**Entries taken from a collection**
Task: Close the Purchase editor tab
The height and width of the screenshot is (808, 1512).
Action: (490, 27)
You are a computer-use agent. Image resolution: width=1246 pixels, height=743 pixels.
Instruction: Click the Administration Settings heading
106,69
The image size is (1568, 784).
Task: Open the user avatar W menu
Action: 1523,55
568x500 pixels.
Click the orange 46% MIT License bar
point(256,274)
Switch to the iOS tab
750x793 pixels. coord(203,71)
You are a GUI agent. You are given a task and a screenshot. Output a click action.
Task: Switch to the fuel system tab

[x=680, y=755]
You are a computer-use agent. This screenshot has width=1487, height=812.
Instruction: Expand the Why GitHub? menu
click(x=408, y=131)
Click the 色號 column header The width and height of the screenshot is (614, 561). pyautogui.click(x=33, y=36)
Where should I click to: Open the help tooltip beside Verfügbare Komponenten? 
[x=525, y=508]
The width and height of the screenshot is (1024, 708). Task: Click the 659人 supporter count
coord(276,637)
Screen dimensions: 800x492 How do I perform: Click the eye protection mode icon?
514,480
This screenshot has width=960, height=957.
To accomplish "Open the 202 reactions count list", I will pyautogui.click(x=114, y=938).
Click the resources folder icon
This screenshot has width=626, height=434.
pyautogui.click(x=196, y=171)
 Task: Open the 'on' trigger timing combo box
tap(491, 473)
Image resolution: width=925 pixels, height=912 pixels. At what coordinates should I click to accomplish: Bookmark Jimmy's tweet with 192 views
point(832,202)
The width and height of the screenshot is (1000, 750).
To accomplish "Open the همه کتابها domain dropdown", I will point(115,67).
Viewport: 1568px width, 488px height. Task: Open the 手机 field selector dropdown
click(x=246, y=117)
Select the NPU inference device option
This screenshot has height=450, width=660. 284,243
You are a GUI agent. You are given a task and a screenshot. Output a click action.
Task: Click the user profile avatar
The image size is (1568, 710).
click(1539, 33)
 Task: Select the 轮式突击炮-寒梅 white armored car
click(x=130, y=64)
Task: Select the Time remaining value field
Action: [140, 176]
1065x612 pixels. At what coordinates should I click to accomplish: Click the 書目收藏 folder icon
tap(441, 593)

**ACTIVITY**
Nothing in the entries above should differ when you return them in full.

**RESULT OF THIS EXERCISE**
Task: Close the Purchase editor tab
The height and width of the screenshot is (808, 1512).
Action: (490, 27)
You are a computer-use agent. Image resolution: width=1246 pixels, height=743 pixels.
Instruction: Click the Administration Settings heading
106,69
The image size is (1568, 784).
Task: Open the user avatar W menu
Action: 1523,55
568x500 pixels.
Click the orange 46% MIT License bar
point(256,274)
Switch to the iOS tab
750x793 pixels. coord(203,71)
You are a GUI agent. You are given a task and a screenshot. Output a click action.
Task: Switch to the fuel system tab

[x=680, y=755]
You are a computer-use agent. This screenshot has width=1487, height=812.
Instruction: Expand the Why GitHub? menu
click(x=408, y=131)
Click the 色號 column header The width and height of the screenshot is (614, 561). pyautogui.click(x=33, y=36)
Where should I click to: Open the help tooltip beside Verfügbare Komponenten? 
[x=525, y=508]
The width and height of the screenshot is (1024, 708). Task: Click the 659人 supporter count
coord(276,637)
Screen dimensions: 800x492 How do I perform: Click the eye protection mode icon?
514,480
This screenshot has width=960, height=957.
To accomplish "Open the 202 reactions count list", I will pyautogui.click(x=114, y=938).
Click the resources folder icon
This screenshot has width=626, height=434.
pyautogui.click(x=196, y=171)
 Task: Open the 'on' trigger timing combo box
tap(491, 473)
Image resolution: width=925 pixels, height=912 pixels. At what coordinates should I click to accomplish: Bookmark Jimmy's tweet with 192 views
point(832,202)
The width and height of the screenshot is (1000, 750).
To accomplish "Open the همه کتابها domain dropdown", I will point(115,67).
Viewport: 1568px width, 488px height. Task: Open the 手机 field selector dropdown
click(x=246, y=117)
Select the NPU inference device option
This screenshot has height=450, width=660. 284,243
You are a GUI agent. You are given a task and a screenshot. Output a click action.
Task: Click the user profile avatar
The image size is (1568, 710).
click(1539, 33)
 Task: Select the 轮式突击炮-寒梅 white armored car
click(x=130, y=64)
Task: Select the Time remaining value field
Action: [140, 176]
1065x612 pixels. At what coordinates should I click to accomplish: Click the 書目收藏 folder icon
tap(441, 593)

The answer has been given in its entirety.